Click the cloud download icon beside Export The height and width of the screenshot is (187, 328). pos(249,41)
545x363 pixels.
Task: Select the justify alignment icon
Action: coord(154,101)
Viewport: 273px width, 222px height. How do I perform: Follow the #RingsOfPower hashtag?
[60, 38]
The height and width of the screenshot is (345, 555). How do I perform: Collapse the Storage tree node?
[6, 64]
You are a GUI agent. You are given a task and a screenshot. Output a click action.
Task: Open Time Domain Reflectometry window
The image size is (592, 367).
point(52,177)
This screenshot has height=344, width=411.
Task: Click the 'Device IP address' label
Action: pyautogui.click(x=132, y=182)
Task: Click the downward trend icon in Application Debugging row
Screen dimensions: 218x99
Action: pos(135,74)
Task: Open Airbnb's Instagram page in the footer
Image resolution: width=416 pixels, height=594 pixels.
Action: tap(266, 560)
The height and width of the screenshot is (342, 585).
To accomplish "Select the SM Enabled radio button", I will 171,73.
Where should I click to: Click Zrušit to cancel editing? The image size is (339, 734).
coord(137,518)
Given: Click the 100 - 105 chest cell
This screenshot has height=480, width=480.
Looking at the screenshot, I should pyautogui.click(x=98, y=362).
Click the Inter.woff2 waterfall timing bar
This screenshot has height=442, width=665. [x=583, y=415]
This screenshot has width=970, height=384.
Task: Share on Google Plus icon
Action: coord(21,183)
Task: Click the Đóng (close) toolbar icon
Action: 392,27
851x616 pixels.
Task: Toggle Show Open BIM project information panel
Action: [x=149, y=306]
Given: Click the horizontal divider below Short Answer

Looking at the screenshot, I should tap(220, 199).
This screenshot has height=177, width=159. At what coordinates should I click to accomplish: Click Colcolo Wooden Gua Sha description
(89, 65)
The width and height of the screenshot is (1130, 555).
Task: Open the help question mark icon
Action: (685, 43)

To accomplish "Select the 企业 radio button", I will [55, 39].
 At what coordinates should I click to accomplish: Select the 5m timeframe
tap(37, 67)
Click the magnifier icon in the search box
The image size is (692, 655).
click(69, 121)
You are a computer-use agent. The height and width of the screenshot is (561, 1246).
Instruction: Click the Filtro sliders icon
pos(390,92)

* * * * * * * * *

▸ Required action: Return only what runs from the line containing "The height and width of the screenshot is (342, 585)." to the last line of the records above, both ends included, exactly as written.

▸ Response below:
The height and width of the screenshot is (342, 585).
To accomplish "Select the SM Enabled radio button", I will 171,73.
Where should I click to: Click Zrušit to cancel editing? The image size is (339, 734).
coord(137,518)
Given: Click the 100 - 105 chest cell
This screenshot has height=480, width=480.
Looking at the screenshot, I should pyautogui.click(x=98, y=362).
Click the Inter.woff2 waterfall timing bar
This screenshot has height=442, width=665. [x=583, y=415]
This screenshot has width=970, height=384.
Task: Share on Google Plus icon
Action: coord(21,183)
Task: Click the Đóng (close) toolbar icon
Action: 392,27
851x616 pixels.
Task: Toggle Show Open BIM project information panel
Action: [x=149, y=306]
Given: Click the horizontal divider below Short Answer

Looking at the screenshot, I should tap(220, 199).
This screenshot has height=177, width=159. At what coordinates should I click to accomplish: Click Colcolo Wooden Gua Sha description
(89, 65)
The width and height of the screenshot is (1130, 555).
Task: Open the help question mark icon
Action: (685, 43)

To accomplish "Select the 企业 radio button", I will [55, 39].
 At what coordinates should I click to accomplish: Select the 5m timeframe
tap(37, 67)
Click the magnifier icon in the search box
The image size is (692, 655).
click(69, 121)
You are a computer-use agent. The height and width of the screenshot is (561, 1246).
Instruction: Click the Filtro sliders icon
pos(390,92)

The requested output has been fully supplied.